Bu ayeti kerimeler inisiyatifin sizin elinizde olduğunu net biçimde beyan ediyor. Ve inisiyatifi ele almanın yolu, kafirlere ve müttefiklerine sırtınızı dönmeniz ve onlara karşı tek olan ve ortağı bulunmayan Allah'ı birleyerek Veliniz ve Yardımcınız edinmek suretiyle ve de saflarınızı tartışmalardan, ihtilaftan ve Allah'a itaatsizlikten koruyup tedbirlerinizi almanızdır. Eğer böyle yaparsanız, Allah düşmanlarınızın kalplerine korku salacak ve size onlara karşı zafer vereceği vadini yerine getirecektir. Sevgili Şam'ımızdaki Mücahit kardeşlerim, Dinimizle izzetli olmalı şerefi cihatta aramalıyız. Asrın Firavunları Amerika'ya ve Rusya'ya olan düşmanlığımızla iftihar etmeliyiz. Onlara karşı kim kıyam ederse iftihar etmeyi hak eder, kim onlara taviz vermeye kalkarsa kendisinden utanmalıdır. O halde Batı'nın bize karşı asabiyeti ve nefretiyle iftihar edelim. Batı'nın bizi ‘terörist' olarak nitelemesinden dolayı iftihar edelim ki bu bir iddia değil, izzet nişanesidir. Onları çileden çıkardığımız için iftihar edelim, çünkü bundan dolayı Allah tarafından mükafatlandırılacağız.

Allahu Teala buyurur ki: “Onların Allah yolunda bir susuzluk, bir yorgunluk, bir açlık çekmeleri, kâfirleri öfkelendirecek bir yere ayak basmaları ve düşman karşısında bir başarı sağlamaları dolayısıyla mutlaka kendileri için bir salih amel yazılır. Şüphesiz Allah iyilik edenlerin ecirlerini zayi etmez.” (Tevbe 120)

Müslüman Ümmetimiz, Endonezya'daki Müslüman kardeşlerim, Mağrib'teki Müslüman kardeşlerim ve bu ikisi arasında uzanan İslam ülkelerindeki Müslüman kardeşlerim. Bu, yalnızca Şam için bir çile değil, bu İslam'ın kendisini hedef alan bir çiledir. Düşman, İslam'ın hiçbir şekilde ikame edilmesini istemiyor. Haçlı Düşmanı, Rafizi müttefikleriyle birlikte İslam ülkelerimizi adım adım işgal ediyorlar. İstiyorsanız Irak ve Yemen'e sorun, onlar sizi meselenin hakikati hakkında bilgilendireceklerdir. Düşman, ribat ve cihat beldesi olan Şam'da ehlimizi yok etmek için tüm gücünü sarf ederken gözleriyle de Haremeyn-i Şerifeyn Beldesini işgale işaret ediyor. Şam Müslümanlarının bu Uluslararası Haçlı-Rafızi düşmanlığını durdurmaya muvaffak olması için, Müslümanlar, -hem de Tüm Müslümanlar- birbirleriyle omuz omuza durmalı ve yardım, destek ve teşvikin her türlüsünü arz etmelidir.

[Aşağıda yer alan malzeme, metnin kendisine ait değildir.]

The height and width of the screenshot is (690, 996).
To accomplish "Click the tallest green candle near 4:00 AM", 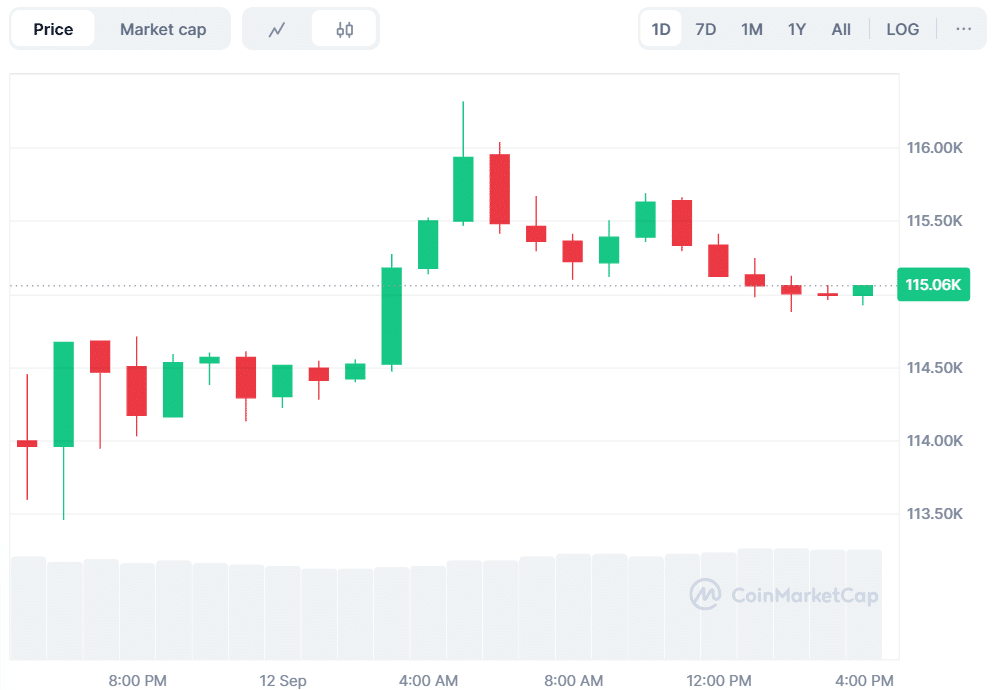I will click(391, 316).
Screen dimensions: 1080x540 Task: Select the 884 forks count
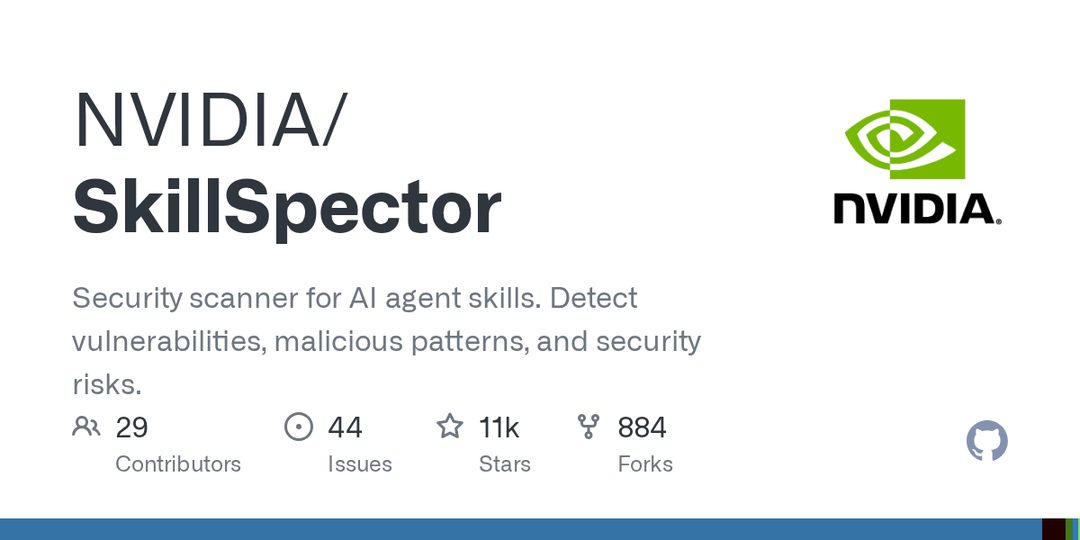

İslam Ümmetinin bedeni –özellikle de Şam yarası- ciddi durumda fenalaştı ve acil tedaviye ihtiyaç duyuyor. Eğer bu yarayı tedavi etme imkanımız varsa diğer yaraları da pekala tedavi edebilmemiz gerekir. Ve eğer bu yarayı terk edersek yara yayılacak ve tüm bedeni tedavi edemez hale geleceğiz.

Şam ehlini destek için çok geç olmadan aşırı iştiyak ve acil, organize olmuş, ciddi faaliyete ihtiyaç var. Şam davası, tüm Ümmetin davası olmalıdır. Şam'ın tağutlara karşı zafere ulaşmasını istiyoruz. Orasının Şeriatil ğarra ile hükmolunmasını istiyoruz. Ehlini ise izzet ve keramet içinde yaşamasını umuyoruz. Şam'ın Allah muhafaza yeni bir Kudüs'e dönüşmesini değil, Mücahit ordularının Şam'da tanzim edilerek Beytil Makdisi Allah'ın izniyle özgürleştirmeye çıktığını görmek istiyoruz.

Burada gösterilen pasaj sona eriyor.